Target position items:
┌──
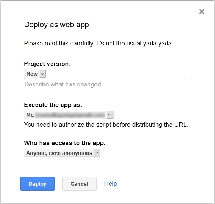The image size is (215, 204).
Task: Click the Who has access to the app label
Action: click(65, 143)
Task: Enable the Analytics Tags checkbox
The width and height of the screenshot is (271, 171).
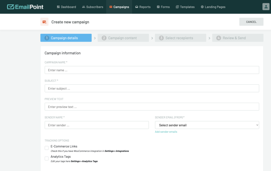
└──
WHAT IS NEEDED: Copy out every item above word for word, leaving out the pictures.

WRITTEN ANSWER:
The image size is (215, 204).
Task: Click the Who has access to the app label
Action: click(65, 143)
Task: Enable the Analytics Tags checkbox
The width and height of the screenshot is (271, 171).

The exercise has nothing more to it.